Nobin Chandra offered his usual hospitality. The little boy was given
water to drink along with “Rossogolla”. The child was delighted
with this unique delicacy and offered his father a share. The father was
equally ecstatic, and immediately bought a large quantity for his family
and friends. This unorthodox ‘word of mouthful’ proved immensely
useful. Nobin Chandra and his “Rossogolla” became famous in no time. Contrary to the advice of his friends and admirers to take out patents, he taught the intricacies of Rossogolla-making to numerous sweetmeat makers. He believed that his creation could only gain popularity if available in all sweet shops across the country.

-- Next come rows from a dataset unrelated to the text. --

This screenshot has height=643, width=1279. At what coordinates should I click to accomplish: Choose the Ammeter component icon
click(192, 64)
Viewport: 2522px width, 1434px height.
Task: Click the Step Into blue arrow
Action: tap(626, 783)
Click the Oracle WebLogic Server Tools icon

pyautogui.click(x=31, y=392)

Nobin Chandra was a thoroughly unorthodox “moira,” far ahead of his time. After he acquired the art of making rossogolla, he diverted his attention to the perfection of sondesh. From the granular and course varieties then in vogue, he succeeded in making it into a smooth paste and named it “Kastura”. He was the first traditional Bengali confectioner to incorporate natural fruit pulp in his creations and Bengalis of the succeeding generations have blessed the creator of the “Aata (custard apple) Sondesh” and “Kathaal (jackfruit) Sondesh.” Another curious example of his creative expression was the way he transformed the broken or crumbled balls of casein left over from the process of making “Rossogolla". He mixed these crumbs with “kheer” and added pistachios, raisins and saffron to make a unique kind of “Sondesh”. He christened it “Baikuntha Bhog,” truly a creation fit to be served at Vaikunth, the abode of the great god Vishnu.